Nota editorial

La aprobación del nuevo Código Penal dominicano, que entrará en vigencia en agosto de 2026, ha abierto importantes debates jurídicos y sociales. Entre los aspectos que más preocupación han generado en amplios sectores de la sociedad figura el artículo 310, una disposición que, según juristas, periodistas y defensores de derechos fundamentales, podría representar un retroceso en materia de libertad de expresión y derecho a la información.
La República Dominicana, ha recorrido un largo camino para consolidar un sistema democrático donde la crítica, el debate público y la fiscalización de los funcionarios constituyan derechos esenciales de la ciudadanía. Por esa razón, cualquier norma que pueda limitar el ejercicio libre de la palabra debe ser analizada con sumo cuidado y bajo el prisma de la Constitución.
El artículo 49 de la Constitución dominicana, consagra el derecho fundamental a la libertad de expresión e información, garantizando que toda persona pueda expresar libremente sus ideas, opiniones y pensamientos sin censura previa. Este derecho no solo protege a periodistas y comunicadores, sino también a cada ciudadano que participa en la vida pública mediante opiniones, denuncias o cuestionamientos a quienes ejercen funciones de poder.
Las críticas al artículo 310, surgen precisamente porque algunos entienden que podría crear un ambiente de temor e incertidumbre para quienes ejercen la labor periodística o realizan denuncias de interés público. Cuando una disposición legal puede ser utilizada para perseguir expresiones críticas contra funcionarios o figuras de relevancia pública, el riesgo de autocensura se convierte en una realidad.
La historia demuestra que las democracias fuertes no son aquellas donde se silencia la crítica, sino aquellas donde se garantiza el debate libre y abierto. Los funcionarios públicos, por la naturaleza de sus cargos, están sometidos a un mayor escrutinio de la sociedad. Administran recursos públicos, toman decisiones que afectan a millones de personas y, por tanto, deben estar expuestos al cuestionamiento ciudadano y periodístico.
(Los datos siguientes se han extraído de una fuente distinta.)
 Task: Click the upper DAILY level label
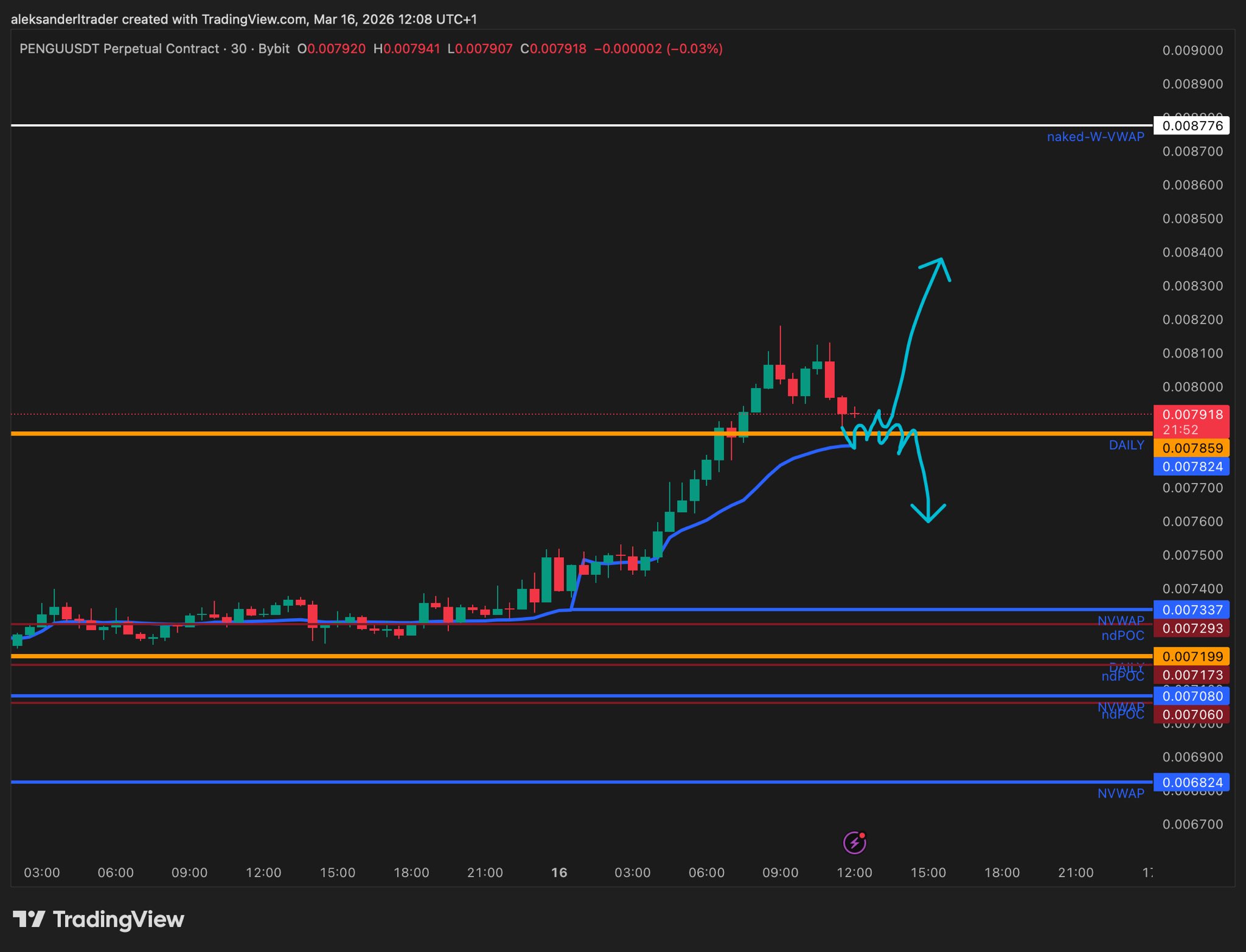[x=1126, y=445]
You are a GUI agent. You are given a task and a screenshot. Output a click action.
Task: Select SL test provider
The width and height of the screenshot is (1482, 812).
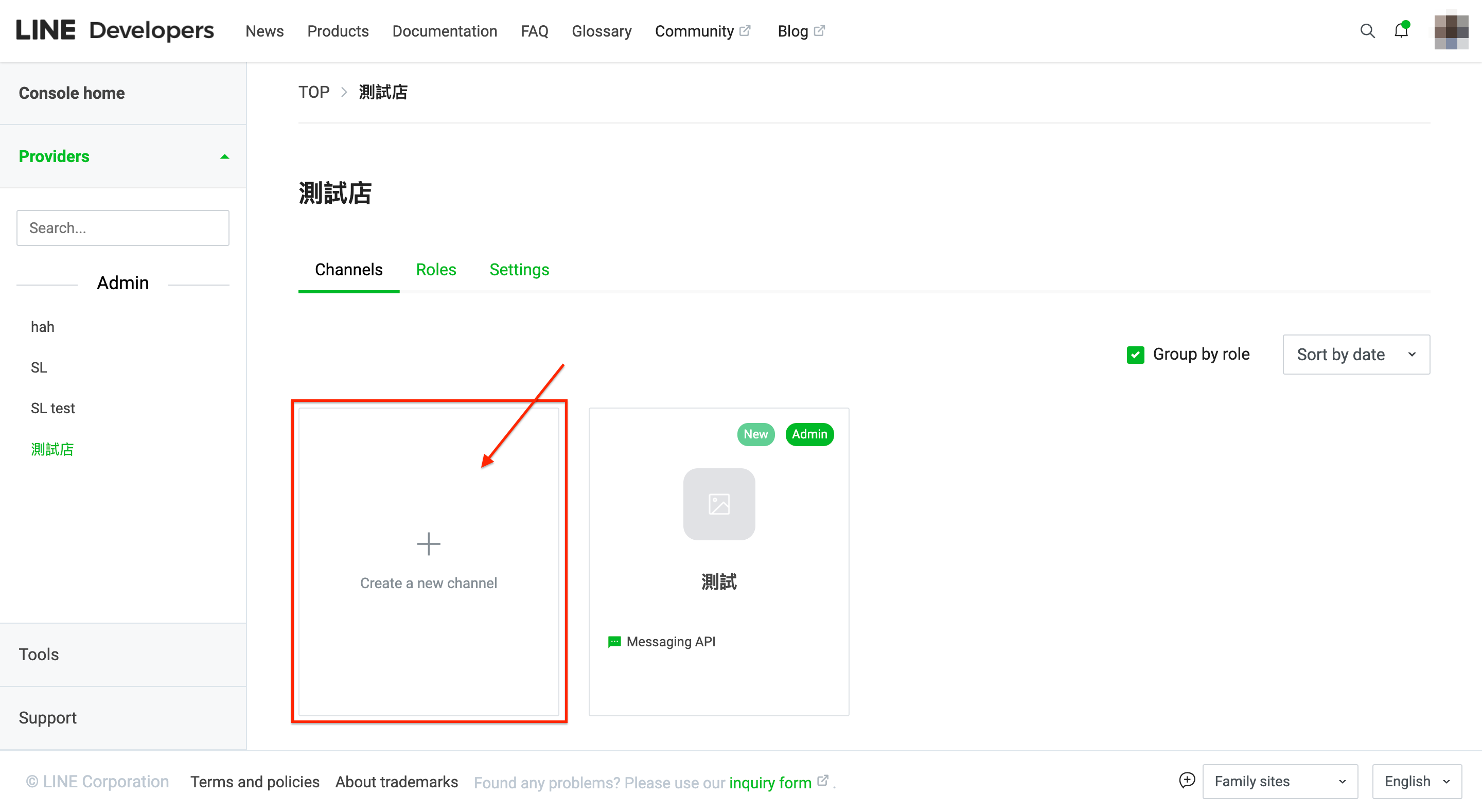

La preocupación no radica únicamente en los periodistas. También afecta a líderes comunitarios, activistas sociales, comunicadores digitales, productores de contenido y ciudadanos que utilizan las redes sociales para expresar opiniones sobre asuntos de interés nacional. Una legislación que pueda interpretarse como restrictiva podría desalentar la denuncia de irregularidades, limitar investigaciones periodísticas y debilitar la transparencia institucional.
Los organismos internacionales de derechos humanos, han sostenido reiteradamente que las leyes que otorgan una protección especial a funcionarios públicos frente a las críticas pueden entrar en conflicto con los principios democráticos y con la libertad de expresión. La tendencia moderna del derecho comparado ha sido fortalecer las garantías para el debate público, no restringirlas.
Por supuesto, la defensa de la dignidad, el honor y la reputación de las personas es un objetivo legítimo en cualquier Estado de derecho. Sin embargo, la protección de esos derechos debe armonizarse con la libertad de expresión, evitando medidas que puedan convertirse en instrumentos de intimidación o silenciamiento.
Una democracia saludable necesita periodistas investigando, ciudadanos opinando, medios cuestionando y autoridades rindiendo cuentas. Cuando la crítica se convierte en un riesgo, la democracia pierde una de sus principales herramientas de control social.
Por ello, numerosos sectores consideran que el artículo 310, debe ser revisado cuidadosamente para garantizar que ninguna disposición legal pueda interpretarse como una limitación indebida a los derechos fundamentales consagrados por la Constitución de la República. El fortalecimiento de las instituciones no se logra restringiendo la palabra, sino garantizando que todos puedan ejercerla con responsabilidad y libertad.
La sociedad dominicana enfrenta hoy una discusión trascendental; decidir si las nuevas normas fortalecerán la democracia o si, por el contrario, abrirán espacios para restringir derechos que durante décadas han sido esenciales para la construcción de una nación libre, plural y participativa.
La libertad de expresión no pertenece únicamente a los periodistas; pertenece a toda la sociedad. Y cuando ese derecho se ve amenazado, la preocupación debe ser de todos.